La Suprema Corte si è recentemente pronunciata in merito alla responsabilità dell’amministratore delegato di società di capitali in relazione alla distrazione di parte del patrimonio sociale, nonché alla responsabilità dei membri dell’organo di controllo per inadempimento ai propri doveri di vigilanza.
A tale riguardo, la Cassazione ha ravvisato la sussistenza della responsabilità civile del consigliere delegato ove quest’ultimo trasferisca disponibilità liquide della società su propri conti correnti, senza alcuna reale causa giustificativa di detta movimentazione monetaria (nel caso di specie bancaria e postale). In particolare, tali attività rientrano fra quelle “distrattive”, consistendo in un indebito depauperamento del patrimonio sociale, non supportato da alcuna esigenza in linea con l’interesse sociale.
A questo proposito, la pronuncia in esame ha ribadito l’esclusiva competenza del giudice di merito con riguardo alla determinazione della sussistenza o meno di una (legittima) causa idonea a giustificare la “sottrazione” dei beni sociali a beneficio dell’amministratore delegato (come ad esempio la presenza di crediti vantati da quest’ultimo a fronte delle attività gestorie prestate a favore della società).
Nel caso di specie, la Corte ha ritenuto altresì sussistente la responsabilità civile dei sindaci, fondata sulla violazione dell’articolo 2403 del Codice Civile, ove si impone a questi ultimi un generale dovere di vigilanza sull’osservanza della legge e sulla corretta amministrazione sociale. La responsabilità è stata riconosciuta, in particolare, in ragione del “disinteresse” dimostrato dai membri dell’organo di controllo nei confronti della gestione sociale e dall’assenza di controlli “veri ed effettivi” sulla stessa, finalizzati alla prevenzione di eventuali violazioni della corretta gestione da parte dell’amministratore delegato.
Dal punto di vista dell’onere della prova – muovendo dall’assunto che la responsabilità degli amministratori e dei sindaci nei confronti della società, ex articoli 2392 e 2407 del Codice Civile, ha pacificamente natura contrattuale – la Suprema Corte ha chiarito che la società-attrice ha l’onore di provare esclusivamente: (i) la sussistenza delle violazioni degli obblighi degli amministratori/sindaci; e (ii) il nesso causale fra dette violazioni e il danno verificatosi. Spetta invece al convenuto amministratore/sindaco la prova della non imputabilità a sé del fatto dannoso, dimostrando l’osservanza propri dei doveri e l’adempimento degli obblighi a lui imposti dalla legge.

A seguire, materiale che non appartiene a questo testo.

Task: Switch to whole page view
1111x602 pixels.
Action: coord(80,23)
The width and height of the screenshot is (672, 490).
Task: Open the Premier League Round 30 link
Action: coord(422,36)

Infine, la Corte di Cassazione ha ritenuto che l’ingiustificata appropriazione di parte delle disponibilità liquide della società da parte dell’amministratore delegato dia prova in re ipsa del nesso causale fra violazione del dovere di corretta amministrazione e danno verificatosi (equivalente, quantomeno, all’entità delle somme distratte).